What happens when you combine detective skills with art history and then throw in a good chunk of science?
You unlock new information about some of history's most renowned painters and a method for dating and authenticating their artworks.
Confused? Let's back up.
For hundreds of years, up until the 20th century, there was one type of white paint that reigned supreme globally. It was called "lead white" and artists were drawn to its particular buttery texture and concealing power.
Now, a group of scientists have devised a method for studying the lead in "lead white".
Paolo D'Imporzano of the Free University and his colleagues in Amsterdam studied samples from 77 Dutch paintings from 1588 to 1700. This include works by Rembrandt and Rubens, and Gerard ter Borch's painting, titled Godard van Reede.

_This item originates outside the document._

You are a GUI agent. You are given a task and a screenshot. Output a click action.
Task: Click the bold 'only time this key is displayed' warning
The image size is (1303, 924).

Using a technique called lead isotope analysis, what they found was that changes in lead chemistry reflected changes in history.
For instance, a noticeable change in the lead white of Dutch paintings in the 1640s coincided with the English Civil War.
"We know that warfare was requiring a lot of lead. The civil war disrupted or changed the lead supply ... and that's what we see in the pigments," D'Imporzano said.
Clues like that helped the team conclude that the masterpiece Cimon en Pero, painted by Rembrandt's pupil Willem Drost, may not have been painted during his time in Venice as was previously thought.
"The isotopic signature of this painting is really similar one of the paintings coming from a Rembrandt studio in the same period, so the painting is most likely to be from his period in Amsterdam," D'Imporzano said.
D'Imporzano and colleagues' findings were published in the journal Science Advances. And as part of their work, they created an international database of lead isotopes in lead white, which will help shape our collective understanding of this paint's history.
Future use cases may include the attribution of disputed paintings to the correct artist, as well as understanding how artists worked and traveled throughout Europe in the 17th century.
"It's really a sort of a detective story that needs not just one Sherlock Holmes but a team that have very different expertise — the historian, the economic historian, the art historian, the research scientist," says Francesca Casadio, Ph.D chemist at the Art Institute of Chicago.
"To think that 17th century Dutch paintings can excite new researchers in chemistry, it's heartwarming because it really shows the ingenuity that you need to be an artist and to be a scientist. And that's the the good side of being a human."